Recently, MIRI researcher Scott Garrabrant has publicized his work on finite factored sets. It allegedly offers a way to understand agency and causality in a set-up like the causal graphs championed by Judea Pearl. Unfortunately, the definition of conditional orthogonality is very confusing. I’m not aware of any public examples of people demonstrating that they understand it, but I didn’t really understand it until an hour ago, and I’ve heard others say that it went above their heads. So, I’d like to give an example of it here.

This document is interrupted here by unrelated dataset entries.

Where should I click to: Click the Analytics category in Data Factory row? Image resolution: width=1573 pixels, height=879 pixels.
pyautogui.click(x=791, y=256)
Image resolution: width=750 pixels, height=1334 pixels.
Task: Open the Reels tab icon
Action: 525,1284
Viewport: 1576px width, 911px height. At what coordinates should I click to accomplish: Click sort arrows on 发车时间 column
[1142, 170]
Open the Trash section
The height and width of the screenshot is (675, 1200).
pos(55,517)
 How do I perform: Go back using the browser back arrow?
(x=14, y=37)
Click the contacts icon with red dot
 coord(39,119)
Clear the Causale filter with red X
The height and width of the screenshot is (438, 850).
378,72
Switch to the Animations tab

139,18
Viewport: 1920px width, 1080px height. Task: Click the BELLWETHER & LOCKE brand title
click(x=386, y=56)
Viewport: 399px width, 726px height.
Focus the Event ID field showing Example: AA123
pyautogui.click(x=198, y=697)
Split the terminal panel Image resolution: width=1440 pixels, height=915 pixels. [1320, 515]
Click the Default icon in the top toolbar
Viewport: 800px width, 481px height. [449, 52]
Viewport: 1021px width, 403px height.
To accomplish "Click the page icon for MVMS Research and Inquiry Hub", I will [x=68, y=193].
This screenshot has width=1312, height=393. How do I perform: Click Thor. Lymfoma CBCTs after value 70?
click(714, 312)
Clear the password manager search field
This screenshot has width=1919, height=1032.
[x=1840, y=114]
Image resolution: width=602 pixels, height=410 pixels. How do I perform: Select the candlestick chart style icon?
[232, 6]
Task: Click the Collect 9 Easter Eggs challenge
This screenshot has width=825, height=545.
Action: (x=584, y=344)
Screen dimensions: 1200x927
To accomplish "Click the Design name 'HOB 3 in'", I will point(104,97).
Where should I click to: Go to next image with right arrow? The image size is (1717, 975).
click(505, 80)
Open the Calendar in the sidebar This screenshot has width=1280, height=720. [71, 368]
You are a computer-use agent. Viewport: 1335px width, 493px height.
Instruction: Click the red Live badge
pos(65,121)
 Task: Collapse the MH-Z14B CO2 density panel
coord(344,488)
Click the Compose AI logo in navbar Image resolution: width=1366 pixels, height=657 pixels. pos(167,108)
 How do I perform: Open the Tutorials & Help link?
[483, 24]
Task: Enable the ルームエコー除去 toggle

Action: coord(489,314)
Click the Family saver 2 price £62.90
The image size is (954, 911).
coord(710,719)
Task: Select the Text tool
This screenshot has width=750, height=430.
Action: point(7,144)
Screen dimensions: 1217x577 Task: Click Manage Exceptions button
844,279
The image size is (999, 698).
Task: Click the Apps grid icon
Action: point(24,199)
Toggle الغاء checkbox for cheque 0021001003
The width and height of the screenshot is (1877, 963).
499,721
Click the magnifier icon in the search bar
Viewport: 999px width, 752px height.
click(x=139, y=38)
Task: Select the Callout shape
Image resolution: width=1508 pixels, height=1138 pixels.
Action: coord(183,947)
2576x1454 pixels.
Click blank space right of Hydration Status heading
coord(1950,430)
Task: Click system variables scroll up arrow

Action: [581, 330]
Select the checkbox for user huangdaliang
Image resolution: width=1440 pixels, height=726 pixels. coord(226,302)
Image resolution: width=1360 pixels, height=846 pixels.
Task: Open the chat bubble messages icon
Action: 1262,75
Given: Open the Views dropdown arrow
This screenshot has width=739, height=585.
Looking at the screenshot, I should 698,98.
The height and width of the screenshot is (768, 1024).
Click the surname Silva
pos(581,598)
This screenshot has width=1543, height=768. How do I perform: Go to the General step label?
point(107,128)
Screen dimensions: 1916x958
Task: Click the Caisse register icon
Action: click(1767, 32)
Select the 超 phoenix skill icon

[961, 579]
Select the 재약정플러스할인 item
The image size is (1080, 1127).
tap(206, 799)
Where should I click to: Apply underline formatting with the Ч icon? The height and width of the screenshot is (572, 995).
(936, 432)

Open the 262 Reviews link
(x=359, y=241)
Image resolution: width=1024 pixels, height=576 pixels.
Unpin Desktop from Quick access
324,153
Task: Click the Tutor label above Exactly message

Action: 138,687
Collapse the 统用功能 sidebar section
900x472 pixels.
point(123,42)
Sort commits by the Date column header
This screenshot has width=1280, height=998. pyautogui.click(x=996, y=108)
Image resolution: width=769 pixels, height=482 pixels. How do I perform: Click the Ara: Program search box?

In a finite factored set, you have your base set S, and a set B of ‘factors’ of your set. In my case, the base set S will be four-dimensional space—I’m sorry, I know that’s one more dimension than the number that well-adjusted people can visualize, but it really would be a much worse example if I were restricted to three dimensions. We’ll think of the points in this space as tuples (x1,x2,x3,x4) where each xi is a real number between, say, −2 and 2 [footnote 1]. We’ll say that X1 is the ‘factor’, aka partition, that groups points together based on what their value of x1 is, and similarly for X2, X3, and X4, and set B={X1,X2,X3,X4}. I leave it as an exercise for the reader to check whether this is in fact a finite factored set. Also, I’ll talk about the ‘value’ of partitions and factors—technically, I suppose you could say that the ‘value’ of some partition at a point is the set in the partition that contains the point, but I’ll use it to mean that, for example, the ‘value’ of X1 at point (x1,x2,x3,x4) is x1. If you think of partitions as questions where different points in S give different answers, the ‘value’ of a partition at a point is the answer to the question.
[EDIT: for the rest of the post, you might want to imagine S as points in space-time, where x4 represents the time, and (x1,x2,x3) represent spatial coordinates—for example, inside a room, where you’re measuring from the north-east corner of the floor. In this analogy, we’ll imagine that there’s a flat piece of sheet metal leaning on the floor against two walls, over that corner. We’ll try conditioning on that—so, looking only at points in space-time that are spatially located on that sheet—and see that distance left is no longer orthogonal to distance up, but that both are still orthogonal to time.]
Now, we’ll want to condition on the set E={(x1,x2,x3,x4)|x1+x2+x3=1}. The thing with E is that once you know you’re in E, x1 is no longer independent of x2, like it was before, since they’re linked together by the condition that x1+x2+x3=1. However, x4 has nothing to do with that condition. So, what’s going to happen is that conditioned on being in E, X1 is orthogonal to X4 but not to X2.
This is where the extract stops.